Elles sont pleines à craquer, en général. Jeter était un crime, à une époque. "Ça pourra servir un jour, ce bout de fil de fer, mets-le dans cette boite".

Il y avait la boite à fil de fer, celle à bouts de ficelles, celle à clous tordus que l'on redressait soigneusement.

Il y avait le sac avec les restes de pelotons de laine avec lesquels on faisait des carrés au point mousse, qui, assemblés, finissaient en couvertures.

Il y avait la trousse avec les boutons dépareillés, ébréchés, ça allait tant que 2 ou 3 trous étaient encore utilisables. Celle avec les pressions, les fermetures éclairs. La grosse boite à gâteaux secs en fer blanc avec les aiguilles de toutes tailles, jusqu'à la grosse à matelas, les épingles piquées dans leur pelote, je me souviens d'en avoir bricolé une en liège pour ma mère, décorée d'un pompon rouge. Il y avait les lacets, les fins pour les chaussures du Dimanche, les plats et longs pour les gros croquenots de travail.

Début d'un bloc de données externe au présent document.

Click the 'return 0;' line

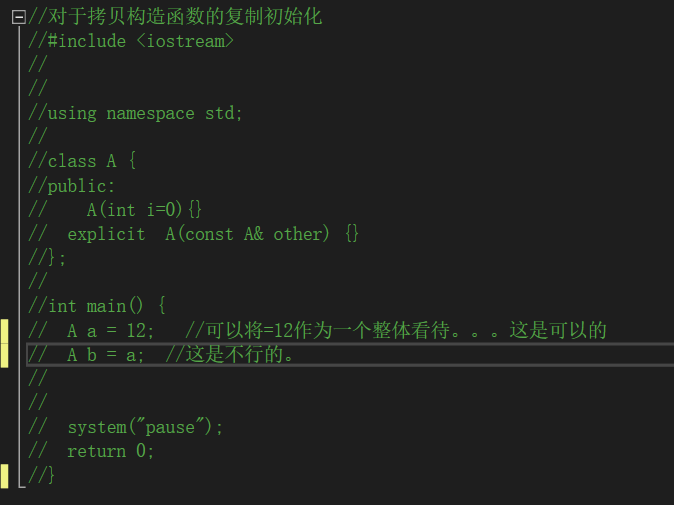(x=111, y=451)
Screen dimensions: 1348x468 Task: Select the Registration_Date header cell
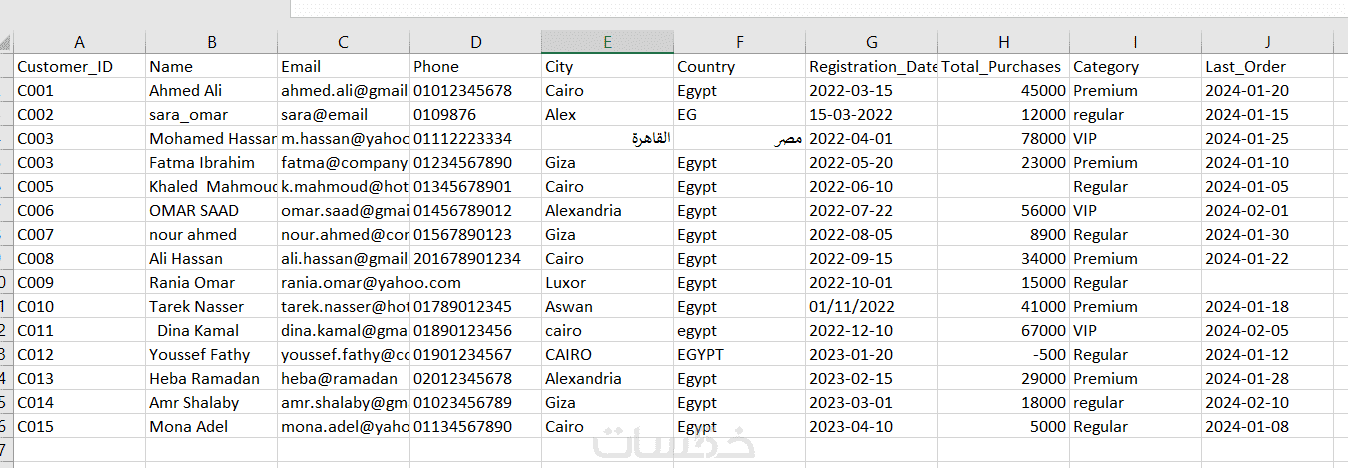[871, 66]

Il y avait les tiroirs, des palanquées de tiroirs avec chacun son contenu précis. Dans les années cinquante, ils commençaient à se remplir de gadgets qui étaient encore foncièrement utiles, représentant un vrai progrès, et de fabrication solide : l'anti-monte-lait en verre, les épluches-légumes, les poches à douilles, le presse-purée, la clef à boite à sardines, le dénoyauteur, les ciseaux à découper le poulet (maintenant un simple couteau de plastique suffit), l'allume-gaz à pierres, qui revenaient moins cher que les allumettes. L'ouvre-boites était d'une simplicité et d'une solidité diabolique. On pouvait même le réaiguiser avec une lime. Ceux électriques ou sophistiqués n'ont jamais réussi à le détrôner.

Il y avait la pharmacie avec ses préparations magistrales et ses "spécialités" qui avaient fait leurs preuves, souvent inventées par un petit pharmacien, et devenues célèbres par le bouche à oreilles. Si ça ne guérissait pas, ça ne faisait pas de mal.

Et puis il y avait l'arrivée en force des lessives, portées par la vague de l'hygiénisme. Un slogan comme "Génie sans frotter", ça ne donnait pas envie d'en acheter, à ces femmes qui allaient il n'y a pas si longtemps que ça, laver de lourdes brouettes de linge dans l'eau glacée du lavoir communal ?

Et ce parti-pris d'esthétique, de qualité, de durabilité, ce choix de matériaux nobles, la faïence, le bois, le cuivre, l'acier. Ce goût et cette fierté de faire du bon boulot dont on n'ait pas à rougir, quel que soit le niveau de la société où l'on s'active.

De vieilles lunes couvertes de poussière et de toiles d'araignées, confites au fond de sales bicoques.